● **BRIEF**: Could you quote, exactly as they stand, the lines running from the one with "Image resolution: width=2289" to the final line of the material?

● **EXERCISE DATA**:
* * * *

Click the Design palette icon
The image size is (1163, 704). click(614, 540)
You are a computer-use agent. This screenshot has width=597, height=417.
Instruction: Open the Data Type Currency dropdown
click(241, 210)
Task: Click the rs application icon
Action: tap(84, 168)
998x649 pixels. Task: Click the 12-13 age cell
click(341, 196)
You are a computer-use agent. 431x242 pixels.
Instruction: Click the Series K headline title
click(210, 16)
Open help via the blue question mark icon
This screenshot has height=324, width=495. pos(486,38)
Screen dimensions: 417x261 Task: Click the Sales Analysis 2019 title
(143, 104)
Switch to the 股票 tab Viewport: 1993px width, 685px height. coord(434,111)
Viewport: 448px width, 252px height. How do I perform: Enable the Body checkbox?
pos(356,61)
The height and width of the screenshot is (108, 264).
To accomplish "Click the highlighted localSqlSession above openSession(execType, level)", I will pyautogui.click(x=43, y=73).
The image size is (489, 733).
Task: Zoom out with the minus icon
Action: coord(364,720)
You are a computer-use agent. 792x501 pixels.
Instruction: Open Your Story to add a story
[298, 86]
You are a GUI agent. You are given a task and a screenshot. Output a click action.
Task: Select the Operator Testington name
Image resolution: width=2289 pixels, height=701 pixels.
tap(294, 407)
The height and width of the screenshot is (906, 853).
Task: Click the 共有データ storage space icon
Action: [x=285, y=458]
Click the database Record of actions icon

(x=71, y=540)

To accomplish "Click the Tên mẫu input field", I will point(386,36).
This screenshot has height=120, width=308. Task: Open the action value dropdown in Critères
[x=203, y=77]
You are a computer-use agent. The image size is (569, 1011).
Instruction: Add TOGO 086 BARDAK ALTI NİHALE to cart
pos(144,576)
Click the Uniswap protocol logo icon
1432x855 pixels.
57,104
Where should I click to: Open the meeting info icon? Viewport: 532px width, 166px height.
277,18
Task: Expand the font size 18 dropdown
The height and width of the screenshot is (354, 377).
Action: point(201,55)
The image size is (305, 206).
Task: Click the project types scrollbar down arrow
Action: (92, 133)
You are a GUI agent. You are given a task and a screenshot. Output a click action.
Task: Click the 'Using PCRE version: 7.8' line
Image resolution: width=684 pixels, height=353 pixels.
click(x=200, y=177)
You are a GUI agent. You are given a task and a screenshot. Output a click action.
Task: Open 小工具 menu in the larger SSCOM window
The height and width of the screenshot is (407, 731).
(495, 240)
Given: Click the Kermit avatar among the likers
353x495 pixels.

* * * *

● **YOUR RESPONSE**:
Image resolution: width=2289 pixels, height=701 pixels.
tap(294, 407)
The height and width of the screenshot is (906, 853).
Task: Click the 共有データ storage space icon
Action: [x=285, y=458]
Click the database Record of actions icon

(x=71, y=540)

To accomplish "Click the Tên mẫu input field", I will point(386,36).
This screenshot has height=120, width=308. Task: Open the action value dropdown in Critères
[x=203, y=77]
You are a computer-use agent. The image size is (569, 1011).
Instruction: Add TOGO 086 BARDAK ALTI NİHALE to cart
pos(144,576)
Click the Uniswap protocol logo icon
1432x855 pixels.
57,104
Where should I click to: Open the meeting info icon? Viewport: 532px width, 166px height.
277,18
Task: Expand the font size 18 dropdown
The height and width of the screenshot is (354, 377).
Action: point(201,55)
The image size is (305, 206).
Task: Click the project types scrollbar down arrow
Action: (92, 133)
You are a GUI agent. You are given a task and a screenshot. Output a click action.
Task: Click the 'Using PCRE version: 7.8' line
Image resolution: width=684 pixels, height=353 pixels.
click(x=200, y=177)
You are a GUI agent. You are given a task and a screenshot. Output a click action.
Task: Open 小工具 menu in the larger SSCOM window
The height and width of the screenshot is (407, 731).
(495, 240)
Given: Click the Kermit avatar among the likers
353x495 pixels.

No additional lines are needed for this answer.